What to do
Turn every line of the records below into a JSON list of strings, one string per line, skipping any blank lines.

##### Records provided

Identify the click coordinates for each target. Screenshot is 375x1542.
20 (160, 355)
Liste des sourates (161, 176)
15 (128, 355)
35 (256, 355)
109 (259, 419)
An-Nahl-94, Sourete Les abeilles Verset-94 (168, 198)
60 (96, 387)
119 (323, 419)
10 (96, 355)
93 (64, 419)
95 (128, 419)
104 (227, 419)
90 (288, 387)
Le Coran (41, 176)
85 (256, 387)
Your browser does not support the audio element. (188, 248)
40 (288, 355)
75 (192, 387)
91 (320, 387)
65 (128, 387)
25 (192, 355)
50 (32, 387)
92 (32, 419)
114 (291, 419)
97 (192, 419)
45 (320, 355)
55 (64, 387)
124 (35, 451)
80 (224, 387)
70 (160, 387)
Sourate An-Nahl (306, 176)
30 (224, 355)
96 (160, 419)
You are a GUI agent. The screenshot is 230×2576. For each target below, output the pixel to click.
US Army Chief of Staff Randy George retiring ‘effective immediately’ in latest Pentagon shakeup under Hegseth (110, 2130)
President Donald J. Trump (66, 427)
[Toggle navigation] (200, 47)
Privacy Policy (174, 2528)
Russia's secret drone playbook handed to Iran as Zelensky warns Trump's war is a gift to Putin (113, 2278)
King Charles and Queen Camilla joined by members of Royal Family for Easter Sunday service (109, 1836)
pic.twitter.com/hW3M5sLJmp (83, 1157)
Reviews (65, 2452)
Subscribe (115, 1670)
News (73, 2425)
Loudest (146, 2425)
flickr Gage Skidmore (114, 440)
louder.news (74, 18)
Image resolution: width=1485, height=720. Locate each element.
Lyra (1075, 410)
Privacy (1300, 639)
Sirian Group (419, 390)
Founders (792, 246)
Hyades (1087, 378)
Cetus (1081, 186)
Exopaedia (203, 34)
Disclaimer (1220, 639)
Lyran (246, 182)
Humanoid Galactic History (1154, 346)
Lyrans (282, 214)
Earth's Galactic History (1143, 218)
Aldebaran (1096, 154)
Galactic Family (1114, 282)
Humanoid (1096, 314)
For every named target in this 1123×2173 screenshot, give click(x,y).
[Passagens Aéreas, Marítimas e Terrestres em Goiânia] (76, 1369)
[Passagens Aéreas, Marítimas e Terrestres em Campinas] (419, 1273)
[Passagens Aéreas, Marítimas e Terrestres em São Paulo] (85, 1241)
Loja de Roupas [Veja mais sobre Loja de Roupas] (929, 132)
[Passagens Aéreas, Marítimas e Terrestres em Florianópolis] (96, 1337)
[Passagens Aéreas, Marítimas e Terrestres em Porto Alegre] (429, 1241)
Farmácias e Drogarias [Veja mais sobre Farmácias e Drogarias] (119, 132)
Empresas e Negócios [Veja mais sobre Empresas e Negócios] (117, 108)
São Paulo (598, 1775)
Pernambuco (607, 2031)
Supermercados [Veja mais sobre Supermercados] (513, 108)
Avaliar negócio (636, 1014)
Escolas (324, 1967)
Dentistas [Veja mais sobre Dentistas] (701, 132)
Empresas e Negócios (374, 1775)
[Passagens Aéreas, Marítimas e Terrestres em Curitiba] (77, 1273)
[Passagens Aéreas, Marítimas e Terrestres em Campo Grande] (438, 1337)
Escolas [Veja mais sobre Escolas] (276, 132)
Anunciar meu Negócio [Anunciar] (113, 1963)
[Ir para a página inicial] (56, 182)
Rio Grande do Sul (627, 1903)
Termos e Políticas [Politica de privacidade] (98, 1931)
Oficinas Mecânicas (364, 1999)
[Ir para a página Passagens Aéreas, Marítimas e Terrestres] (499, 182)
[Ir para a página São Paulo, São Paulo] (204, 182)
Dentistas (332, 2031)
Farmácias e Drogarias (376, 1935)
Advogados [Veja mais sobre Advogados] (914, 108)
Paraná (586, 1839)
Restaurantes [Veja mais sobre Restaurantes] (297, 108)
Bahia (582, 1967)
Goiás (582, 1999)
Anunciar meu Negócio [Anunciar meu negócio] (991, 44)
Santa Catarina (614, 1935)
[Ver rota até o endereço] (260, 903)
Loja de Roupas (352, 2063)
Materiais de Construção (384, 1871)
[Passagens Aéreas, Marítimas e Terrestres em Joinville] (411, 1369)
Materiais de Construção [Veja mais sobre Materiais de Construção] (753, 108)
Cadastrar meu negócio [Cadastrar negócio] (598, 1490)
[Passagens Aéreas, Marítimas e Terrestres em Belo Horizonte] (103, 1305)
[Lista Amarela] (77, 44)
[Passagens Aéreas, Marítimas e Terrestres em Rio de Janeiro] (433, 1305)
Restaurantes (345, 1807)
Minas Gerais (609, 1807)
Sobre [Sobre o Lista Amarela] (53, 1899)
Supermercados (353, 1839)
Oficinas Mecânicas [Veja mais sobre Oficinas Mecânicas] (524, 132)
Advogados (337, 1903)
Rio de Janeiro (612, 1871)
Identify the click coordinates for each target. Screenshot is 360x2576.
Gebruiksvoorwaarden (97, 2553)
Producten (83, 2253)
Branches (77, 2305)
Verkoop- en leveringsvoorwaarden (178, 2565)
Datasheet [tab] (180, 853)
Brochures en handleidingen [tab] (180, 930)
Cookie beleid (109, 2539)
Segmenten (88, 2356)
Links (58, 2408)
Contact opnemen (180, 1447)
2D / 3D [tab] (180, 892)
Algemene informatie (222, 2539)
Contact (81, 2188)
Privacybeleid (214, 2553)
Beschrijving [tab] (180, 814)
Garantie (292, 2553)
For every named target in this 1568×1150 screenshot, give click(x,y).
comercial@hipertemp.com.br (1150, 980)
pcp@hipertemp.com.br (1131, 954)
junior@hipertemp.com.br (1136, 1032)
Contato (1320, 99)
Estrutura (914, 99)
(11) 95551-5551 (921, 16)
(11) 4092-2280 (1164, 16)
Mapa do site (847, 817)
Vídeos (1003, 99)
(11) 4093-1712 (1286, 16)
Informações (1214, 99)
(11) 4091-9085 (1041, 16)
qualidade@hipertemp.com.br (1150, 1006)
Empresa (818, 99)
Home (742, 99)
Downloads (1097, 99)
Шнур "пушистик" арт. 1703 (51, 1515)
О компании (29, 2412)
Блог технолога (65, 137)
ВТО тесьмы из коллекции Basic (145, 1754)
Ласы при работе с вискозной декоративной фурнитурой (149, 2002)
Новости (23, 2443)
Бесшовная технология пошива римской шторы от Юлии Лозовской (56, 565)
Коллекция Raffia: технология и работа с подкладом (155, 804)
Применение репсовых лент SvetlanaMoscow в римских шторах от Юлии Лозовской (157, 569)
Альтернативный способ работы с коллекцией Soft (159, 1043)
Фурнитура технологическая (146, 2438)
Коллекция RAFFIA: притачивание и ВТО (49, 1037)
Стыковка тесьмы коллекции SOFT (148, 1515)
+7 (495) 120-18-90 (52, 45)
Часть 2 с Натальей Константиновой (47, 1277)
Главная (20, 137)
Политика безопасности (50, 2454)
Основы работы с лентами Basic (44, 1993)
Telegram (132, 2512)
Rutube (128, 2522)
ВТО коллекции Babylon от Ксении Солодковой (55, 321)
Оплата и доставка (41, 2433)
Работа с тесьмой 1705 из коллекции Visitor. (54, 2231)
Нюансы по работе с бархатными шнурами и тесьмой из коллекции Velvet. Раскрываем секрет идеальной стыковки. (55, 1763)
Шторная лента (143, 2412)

##########

Written response
[
  "Identify the click coordinates for each target. Screenshot is 375x1542.",
  "20 (160, 355)",
  "Liste des sourates (161, 176)",
  "15 (128, 355)",
  "35 (256, 355)",
  "109 (259, 419)",
  "An-Nahl-94, Sourete Les abeilles Verset-94 (168, 198)",
  "60 (96, 387)",
  "119 (323, 419)",
  "10 (96, 355)",
  "93 (64, 419)",
  "95 (128, 419)",
  "104 (227, 419)",
  "90 (288, 387)",
  "Le Coran (41, 176)",
  "85 (256, 387)",
  "Your browser does not support the audio element. (188, 248)",
  "40 (288, 355)",
  "75 (192, 387)",
  "91 (320, 387)",
  "65 (128, 387)",
  "25 (192, 355)",
  "50 (32, 387)",
  "92 (32, 419)",
  "114 (291, 419)",
  "97 (192, 419)",
  "45 (320, 355)",
  "55 (64, 387)",
  "124 (35, 451)",
  "80 (224, 387)",
  "70 (160, 387)",
  "Sourate An-Nahl (306, 176)",
  "30 (224, 355)",
  "96 (160, 419)",
  "You are a GUI agent. The screenshot is 230×2576. For each target below, output the pixel to click.",
  "US Army Chief of Staff Randy George retiring ‘effective immediately’ in latest Pentagon shakeup under Hegseth (110, 2130)",
  "President Donald J. Trump (66, 427)",
  "[Toggle navigation] (200, 47)",
  "Privacy Policy (174, 2528)",
  "Russia's secret drone playbook handed to Iran as Zelensky warns Trump's war is a gift to Putin (113, 2278)",
  "King Charles and Queen Camilla joined by members of Royal Family for Easter Sunday service (109, 1836)",
  "pic.twitter.com/hW3M5sLJmp (83, 1157)",
  "Reviews (65, 2452)",
  "Subscribe (115, 1670)",
  "News (73, 2425)",
  "Loudest (146, 2425)",
  "flickr Gage Skidmore (114, 440)",
  "louder.news (74, 18)",
  "Image resolution: width=1485, height=720. Locate each element.",
  "Lyra (1075, 410)",
  "Privacy (1300, 639)",
  "Sirian Group (419, 390)",
  "Founders (792, 246)",
  "Hyades (1087, 378)",
  "Cetus (1081, 186)",
  "Exopaedia (203, 34)",
  "Disclaimer (1220, 639)",
  "Lyran (246, 182)",
  "Humanoid Galactic History (1154, 346)",
  "Lyrans (282, 214)",
  "Earth's Galactic History (1143, 218)",
  "Aldebaran (1096, 154)",
  "Galactic Family (1114, 282)",
  "Humanoid (1096, 314)",
  "For every named target in this 1123×2173 screenshot, give click(x,y).",
  "[Passagens Aéreas, Marítimas e Terrestres em Goiânia] (76, 1369)",
  "[Passagens Aéreas, Marítimas e Terrestres em Campinas] (419, 1273)",
  "[Passagens Aéreas, Marítimas e Terrestres em São Paulo] (85, 1241)",
  "Loja de Roupas [Veja mais sobre Loja de Roupas] (929, 132)",
  "[Passagens Aéreas, Marítimas e Terrestres em Florianópolis] (96, 1337)",
  "[Passagens Aéreas, Marítimas e Terrestres em Porto Alegre] (429, 1241)",
  "Farmácias e Drogarias [Veja mais sobre Farmácias e Drogarias] (119, 132)",
  "Empresas e Negócios [Veja mais sobre Empresas e Negócios] (117, 108)",
  "São Paulo (598, 1775)",
  "Pernambuco (607, 2031)",
  "Supermercados [Veja mais sobre Supermercados] (513, 108)",
  "Avaliar negócio (636, 1014)",
  "Escolas (324, 1967)",
  "Dentistas [Veja mais sobre Dentistas] (701, 132)",
  "Empresas e Negócios (374, 1775)",
  "[Passagens Aéreas, Marítimas e Terrestres em Curitiba] (77, 1273)",
  "[Passagens Aéreas, Marítimas e Terrestres em Campo Grande] (438, 1337)",
  "Escolas [Veja mais sobre Escolas] (276, 132)",
  "Anunciar meu Negócio [Anunciar] (113, 1963)",
  "[Ir para a página inicial] (56, 182)",
  "Rio Grande do Sul (627, 1903)",
  "Termos e Políticas [Politica de privacidade] (98, 1931)",
  "Oficinas Mecânicas (364, 1999)",
  "[Ir para a página Passagens Aéreas, Marítimas e Terrestres] (499, 182)",
  "[Ir para a página São Paulo, São Paulo] (204, 182)",
  "Dentistas (332, 2031)",
  "Farmácias e Drogarias (376, 1935)",
  "Advogados [Veja mais sobre Advogados] (914, 108)",
  "Paraná (586, 1839)",
  "Restaurantes [Veja mais sobre Restaurantes] (297, 108)",
  "Bahia (582, 1967)",
  "Goiás (582, 1999)",
  "Anunciar meu Negócio [Anunciar meu negócio] (991, 44)",
  "Santa Catarina (614, 1935)",
  "[Ver rota até o endereço] (260, 903)",
  "Loja de Roupas (352, 2063)",
  "Materiais de Construção (384, 1871)",
  "[Passagens Aéreas, Marítimas e Terrestres em Joinville] (411, 1369)",
  "Materiais de Construção [Veja mais sobre Materiais de Construção] (753, 108)",
  "Cadastrar meu negócio [Cadastrar negócio] (598, 1490)",
  "[Passagens Aéreas, Marítimas e Terrestres em Belo Horizonte] (103, 1305)",
  "[Lista Amarela] (77, 44)",
  "[Passagens Aéreas, Marítimas e Terrestres em Rio de Janeiro] (433, 1305)",
  "Restaurantes (345, 1807)",
  "Minas Gerais (609, 1807)",
  "Sobre [Sobre o Lista Amarela] (53, 1899)",
  "Supermercados (353, 1839)",
  "Oficinas Mecânicas [Veja mais sobre Oficinas Mecânicas] (524, 132)",
  "Advogados (337, 1903)",
  "Rio de Janeiro (612, 1871)",
  "Identify the click coordinates for each target. Screenshot is 360x2576.",
  "Gebruiksvoorwaarden (97, 2553)",
  "Producten (83, 2253)",
  "Branches (77, 2305)",
  "Verkoop- en leveringsvoorwaarden (178, 2565)",
  "Datasheet [tab] (180, 853)",
  "Brochures en handleidingen [tab] (180, 930)",
  "Cookie beleid (109, 2539)",
  "Segmenten (88, 2356)",
  "Links (58, 2408)",
  "Contact opnemen (180, 1447)",
  "2D / 3D [tab] (180, 892)",
  "Algemene informatie (222, 2539)",
  "Contact (81, 2188)",
  "Privacybeleid (214, 2553)",
  "Beschrijving [tab] (180, 814)",
  "Garantie (292, 2553)",
  "For every named target in this 1568×1150 screenshot, give click(x,y).",
  "comercial@hipertemp.com.br (1150, 980)",
  "pcp@hipertemp.com.br (1131, 954)",
  "junior@hipertemp.com.br (1136, 1032)",
  "Contato (1320, 99)",
  "Estrutura (914, 99)",
  "(11) 95551-5551 (921, 16)",
  "(11) 4092-2280 (1164, 16)",
  "Mapa do site (847, 817)",
  "Vídeos (1003, 99)",
  "(11) 4093-1712 (1286, 16)",
  "Informações (1214, 99)",
  "(11) 4091-9085 (1041, 16)",
  "qualidade@hipertemp.com.br (1150, 1006)",
  "Empresa (818, 99)",
  "Home (742, 99)",
  "Downloads (1097, 99)",
  "Шнур \"пушистик\" арт. 1703 (51, 1515)",
  "О компании (29, 2412)",
  "Блог технолога (65, 137)",
  "ВТО тесьмы из коллекции Basic (145, 1754)",
  "Ласы при работе с вискозной декоративной фурнитурой (149, 2002)",
  "Новости (23, 2443)",
  "Бесшовная технология пошива римской шторы от Юлии Лозовской (56, 565)",
  "Коллекция Raffia: технология и работа с подкладом (155, 804)",
  "Применение репсовых лент SvetlanaMoscow в римских шторах от Юлии Лозовской (157, 569)",
  "Альтернативный способ работы с коллекцией Soft (159, 1043)",
  "Фурнитура технологическая (146, 2438)",
  "Коллекция RAFFIA: притачивание и ВТО (49, 1037)",
  "Стыковка тесьмы коллекции SOFT (148, 1515)",
  "+7 (495) 120-18-90 (52, 45)",
  "Часть 2 с Натальей Константиновой (47, 1277)",
  "Главная (20, 137)",
  "Политика безопасности (50, 2454)",
  "Основы работы с лентами Basic (44, 1993)",
  "Telegram (132, 2512)",
  "Rutube (128, 2522)",
  "ВТО коллекции Babylon от Ксении Солодковой (55, 321)",
  "Оплата и доставка (41, 2433)",
  "Работа с тесьмой 1705 из коллекции Visitor. (54, 2231)",
  "Нюансы по работе с бархатными шнурами и тесьмой из коллекции Velvet. Раскрываем секрет идеальной стыковки. (55, 1763)",
  "Шторная лента (143, 2412)"
]